TOC : "la peur de moi-même ne m’empêchera pas de vivre une belle vie"
Publié le 10 juil. 2015 • Par Léa Blaszczynski
Découvrez le témoignage de Virginie, atteinte de trouble obsessionnel compulsif (TOC) mais déterminée à se battre.
1 - Bonjour Virginie, pourriez-vous vous présenter en quelques lignes ?
Je me nomme Virginie, 39 ans, je suis mariée et mère de trois enfants, vivant dans la région parisienne. Je suis pour l'instant en congé parental mais je devrais reprendre mon poste d'Auxiliaire de Vie Scolaire en septembre 2015. Mes passions : écrire, lire et sortir.
2 - Lors de l'annonce de votre diagnostic, quelle a été votre réaction ?
Déjà du soulagement car ce que j'avais portait un nom, c'était une maladie que je ne peux pas contrer. Je veux dire, tout ne vient pas de moi. Ce n'est pas forcément moi qui attire mes obsessions, qui les appellent pour me faire du mal, c'est une maladie derrière laquelle je me suis protégée trop longtemps et qui venait de révéler son caractère pathologique. Ce n'est pas moi mais une déficience neurobiologique au niveau des synapses, une partie de mon cerveau trop active ou pas assez ! Bref, ce n'est pas ma faute.
Je suis soulagée aussi parce qu'on peut vivre avec et "gérer" les crises. Triste aussi car, ben oui, j'ai des tocs, ok ! Et maintenant, qu'est-ce que j'en fais ? C'est pourquoi je me suis renseignée et ai appris l'existence des TCC.
3 - Quels impacts ont eu la maladie sur votre vie quotidienne ?

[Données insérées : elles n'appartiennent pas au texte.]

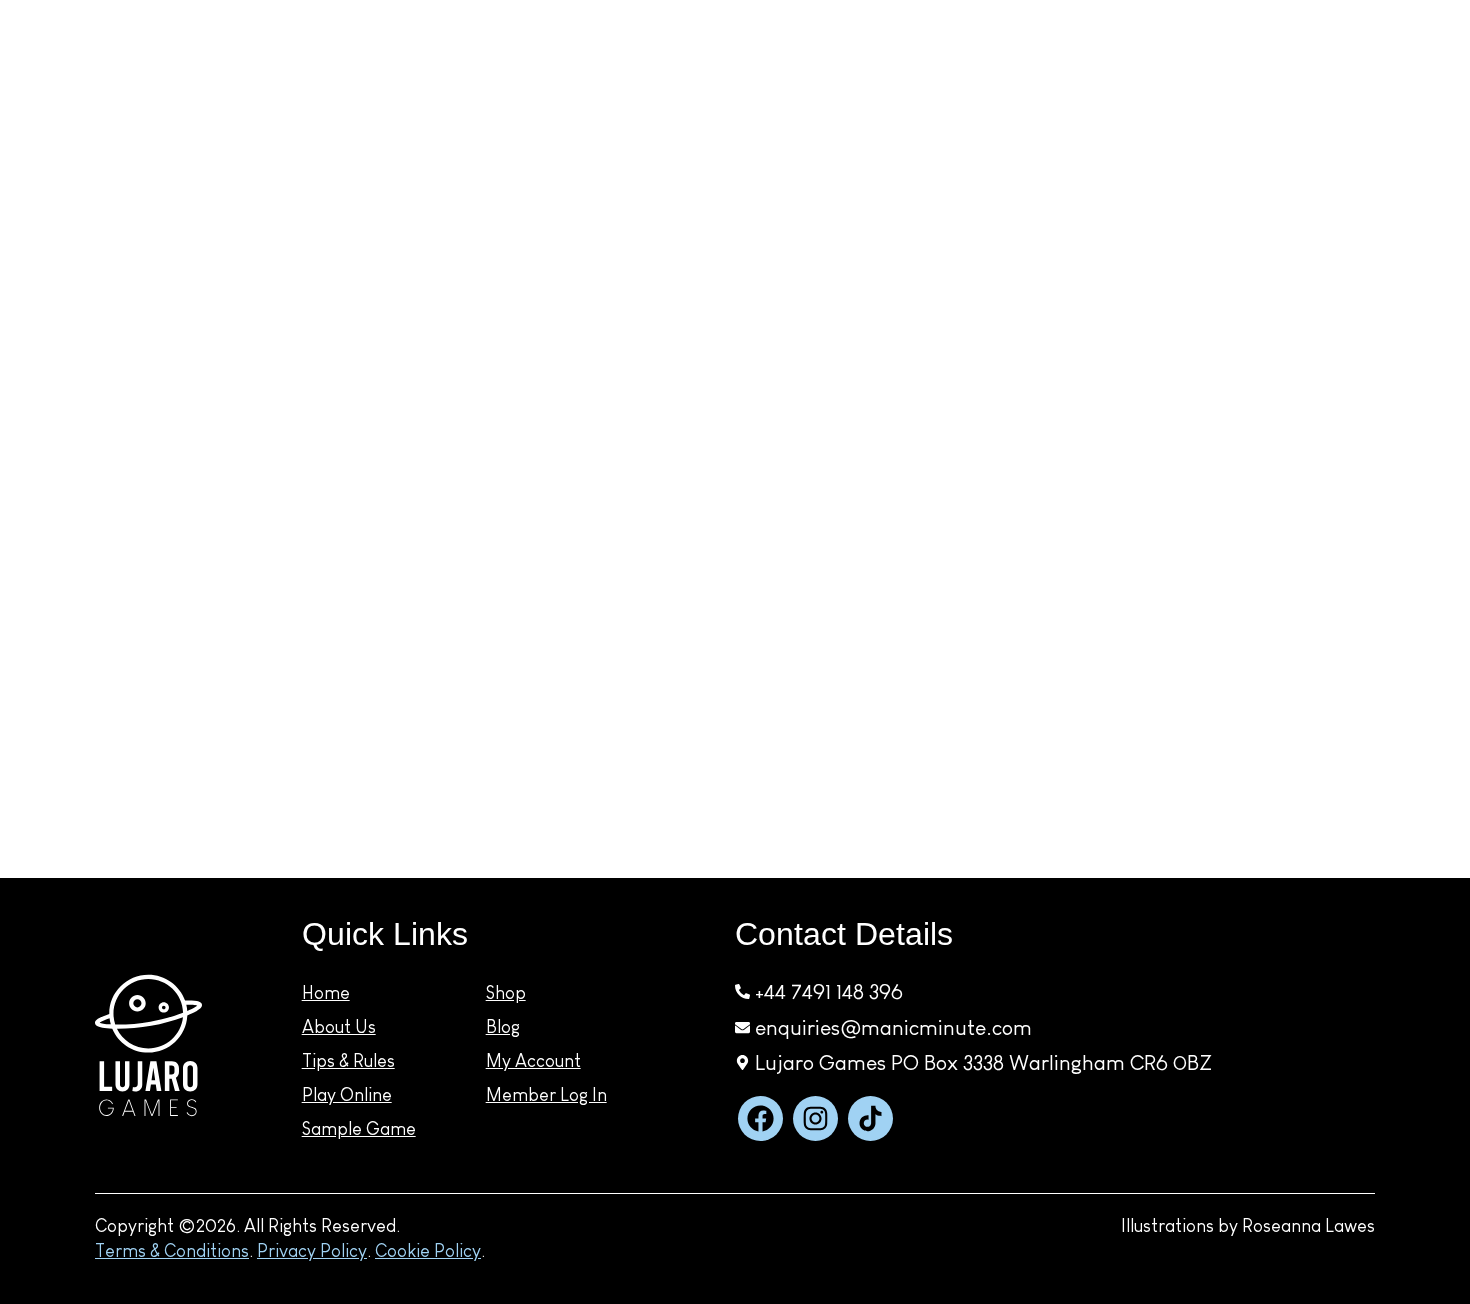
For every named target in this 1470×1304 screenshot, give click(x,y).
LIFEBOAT (100, 105)
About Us (339, 1027)
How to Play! (384, 106)
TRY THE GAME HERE (1035, 106)
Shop (784, 106)
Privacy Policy (312, 1251)
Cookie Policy (428, 1251)
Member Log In (546, 1095)
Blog (1286, 108)
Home (326, 993)
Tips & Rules (348, 1061)
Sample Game (359, 1129)
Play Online (347, 1095)
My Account (1420, 99)
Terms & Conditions (172, 1251)
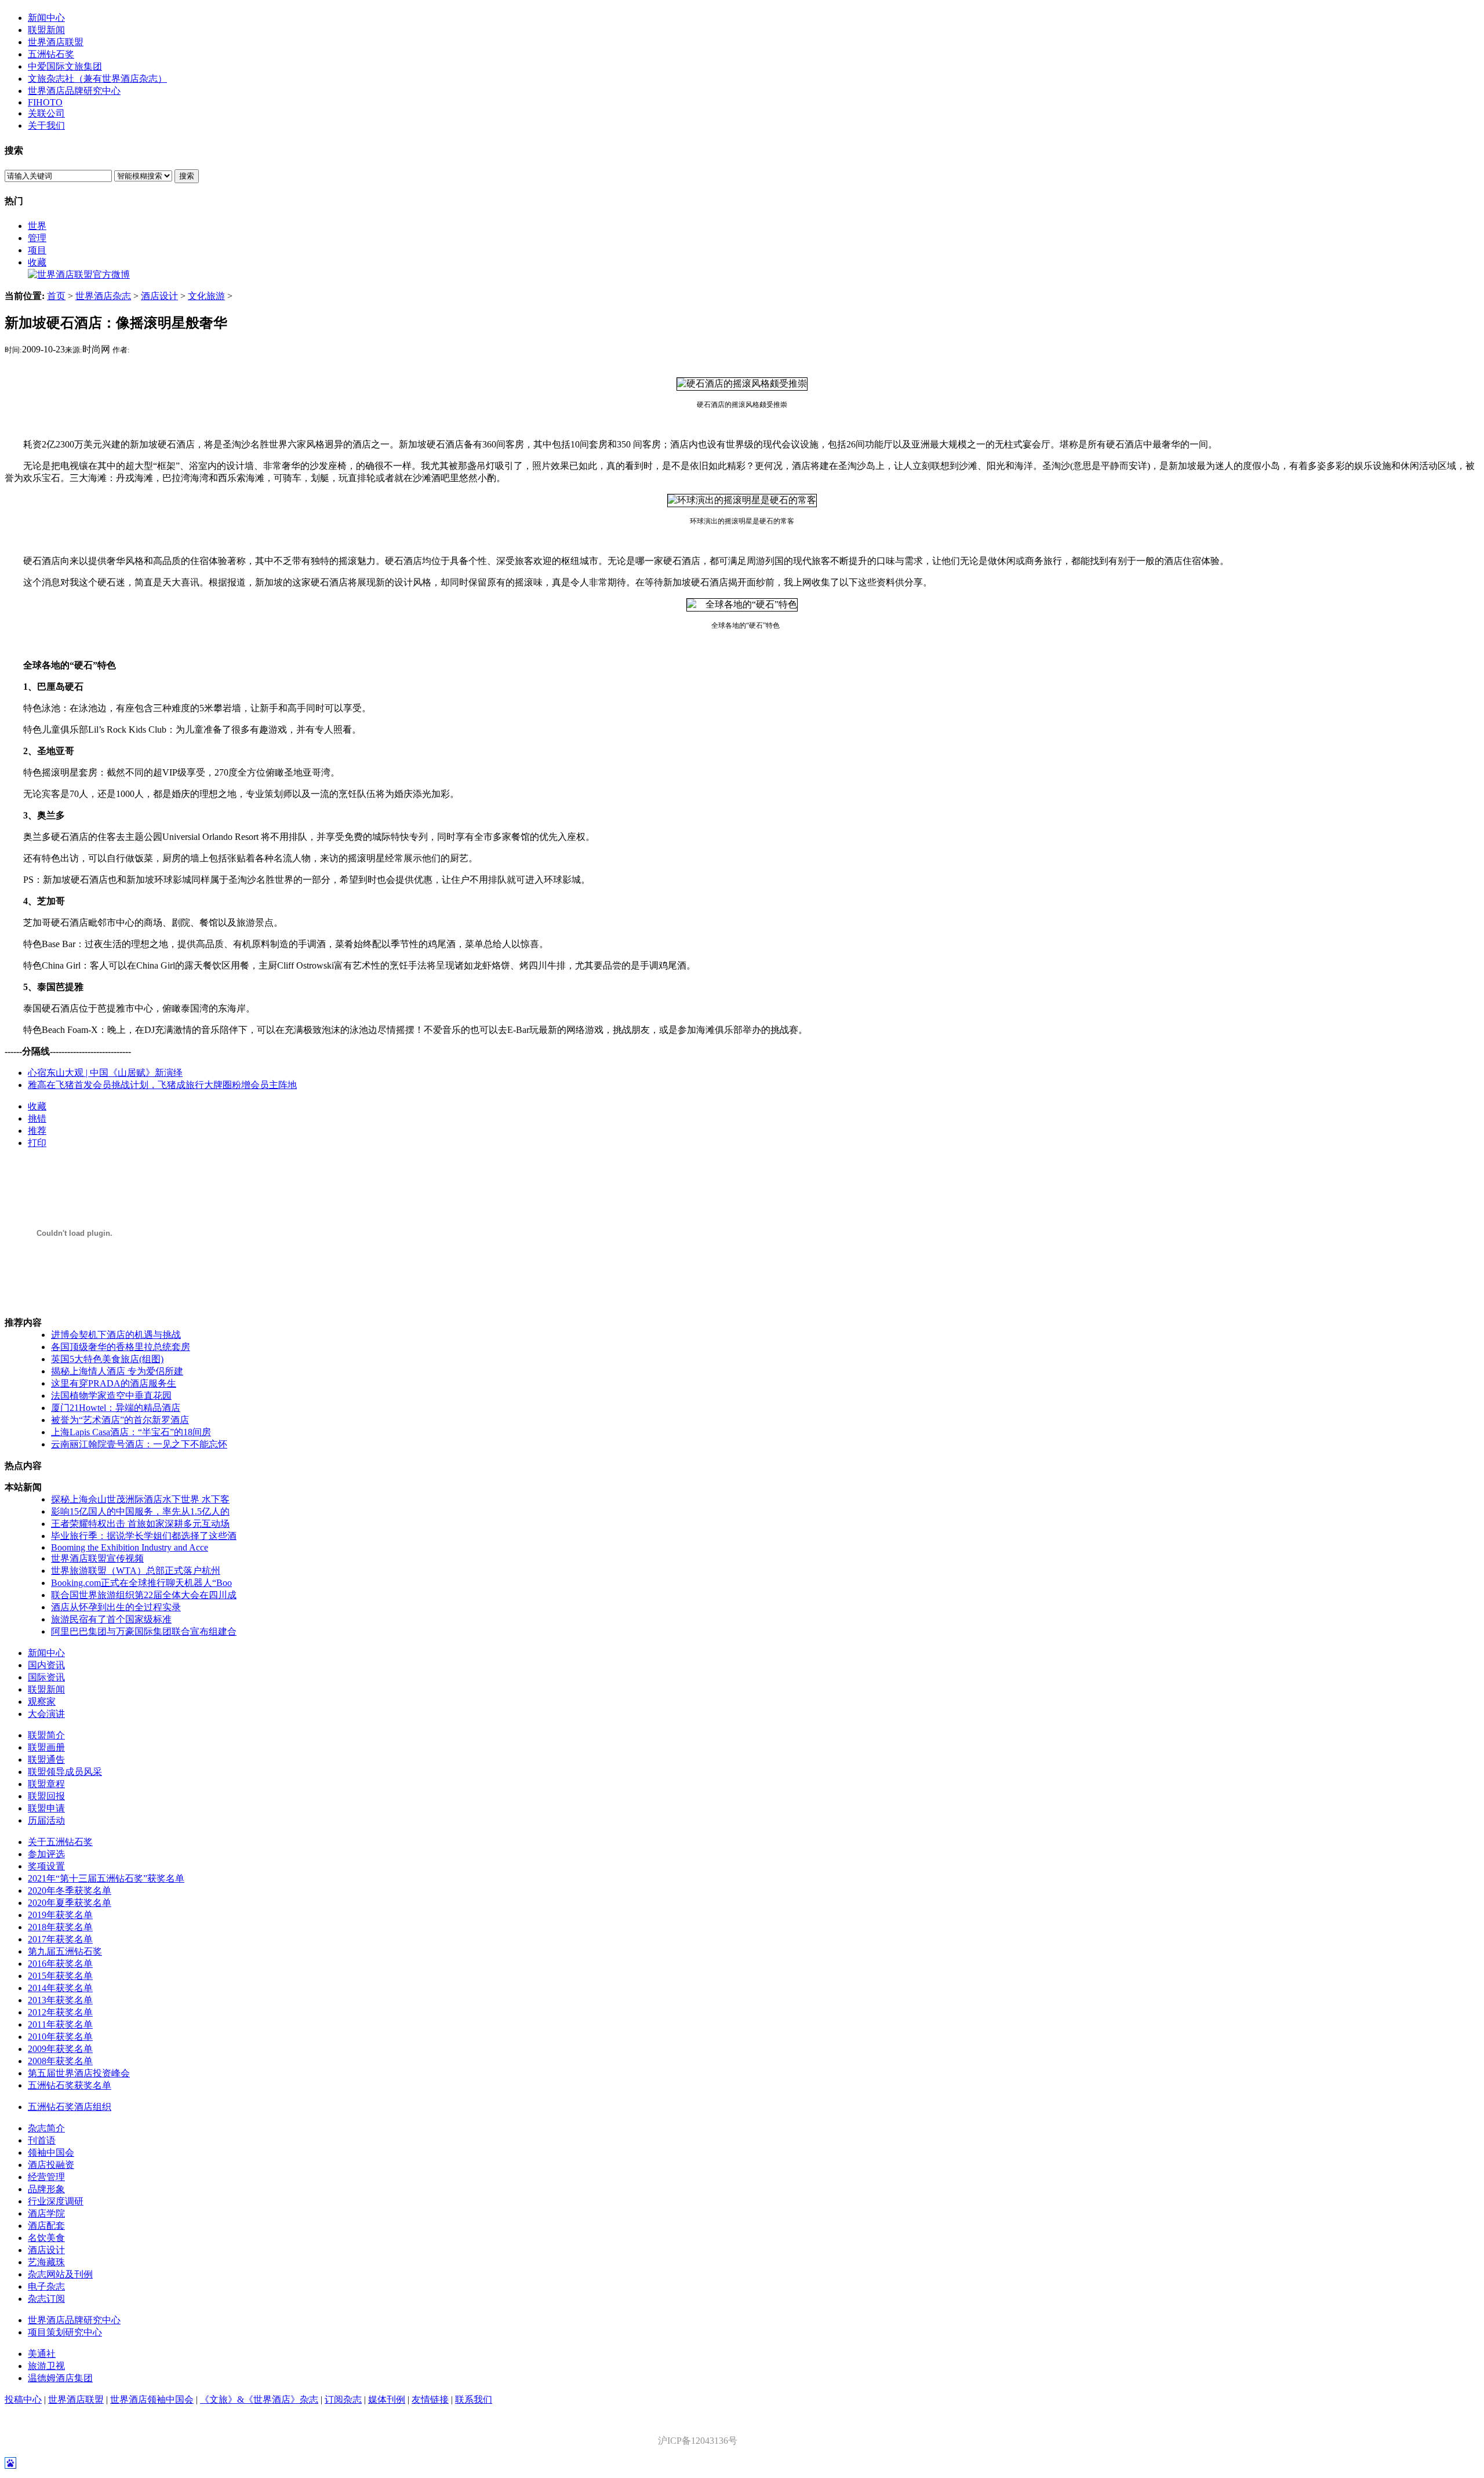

Enfant, déjà, j'avais recours à des rituels qui apaisaient des tensions en moi. Comme me retourner en classe pour toucher le pupitre du voisin, ou toucher ma culotte sous mes jupes ou dire le mot "putain" au travers de sons inintelligibles. C'était plus fort que moi. Il me fallait les faire pour être soulagée de je ne sais quelle angoisse sous-jacente.
Quand j'ai été plus vieille et surtout à l'adolescence, je fonctionnais par périodes d'obsessions, je m'accrochais à des gens, connus ou non, comme à des bouées de sauvetage et nourrissais sur eux des obsessions quasi amoureuses. Ces obsessions me servaient d'écran de fumée, de diversion pour ne pas vivre dans la réalité et ça ne me dérangeait pas, au contraire.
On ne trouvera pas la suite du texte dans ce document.